The Senate Finance Committee on Thursday recommended approval of the governor's proposed tax rebate plan - but not before lawmakers and the governor's office agreed they can expect problems when Nevadans discover not everyone will get $300.
According to the Department of Motor Vehicles and legislative staff, most vehicle owners will get far smaller checks. Nearly half the 2 million registered vehicles in Nevada - 926,248 - will qualify for less than $75, and 120,000 of those will get less than $25. The average check will be about $142.
Sen. Bob Coffin, D-Las Vegas, said calls and e-mails he is receiving ask when the $300 checks will be arriving.
"Haven't we done something wrong here?
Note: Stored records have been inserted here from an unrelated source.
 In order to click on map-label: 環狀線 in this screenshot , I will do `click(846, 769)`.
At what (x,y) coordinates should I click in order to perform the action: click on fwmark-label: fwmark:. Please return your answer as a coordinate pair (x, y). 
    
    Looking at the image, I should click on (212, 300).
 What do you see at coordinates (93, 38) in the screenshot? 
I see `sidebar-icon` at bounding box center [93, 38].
Haven't we built up expectations?" he asked.
According to DMV records, 379,404 Nevada vehicles qualify for the full $300 check.
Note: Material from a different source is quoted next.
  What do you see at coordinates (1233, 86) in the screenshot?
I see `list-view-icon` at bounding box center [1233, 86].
"The rest of the people are going to be damned angry," said Coffin, saying they will resent rich people with new vehicles and businesses getting multiple checks for $300.
He was joined by Carole Vilardo of the Nevada Taxpayers Association, who said the callers contacting her office all ask when their $300 checks will arrive.
Governor's Chief of Staff Mike Hillerby agreed the expectations will be a problem.
"The point is, people are going to get back what they paid," he said. "Those expectations that developed are going to be hard to control. People need to look at their last registration."
He blamed, in part, press coverage of the governor's proposed rebate for those expectations, saying the intent was always that people would get back what they paid for each vehicle registration up to $300.
The comments followed a debate over how to accomplish the proposed $300 million rebate. Gov. Kenny Guinn wants to issue checks to vehicle owners for the amounts they paid in registration fees in 2004. Hillerby said how to spend that money should be up to each individual.
Sen. Bob Beers, R-Las Vegas, argued a smarter and cheaper way to handle the rebate would be to credit the rebate amount when car owners renew their registration next year.
He argued that saves the cost of issuing and mailing checks, as well as the cost of tracking uncashed checks and other administrative costs totaling more than $2 million.
He said it would also eliminate the necessity for all businesses and everyone who itemizes deductions to report the rebate as income.
But the committee voted to issue checks to vehicle owners, rather than create a credit against next year's registration.
Beers said he still disagrees with the governor's office opinion that the state doesn't have to issue Internal Revenue Service 1099 forms reporting the rebate checks as potential income. A certified public accountant who has done taxes for individuals and small businesses, Beers said the report is required.
Hillerby said the rebate is taxable only for people who claimed registration fees as a deduction last year. He said the state doesn't have to issue 1099 forms because it doesn't know whether the individual claimed registration fees as a deduction.
"You don't need to do it because you don't know how they treated it on their income tax," he told the committee.
A lobbyist said later that using the same logic, no business would ever have to issue a 1099 because the state has no way to know whether the individual itemizes deductions.
The plan still has to make it through the Assembly.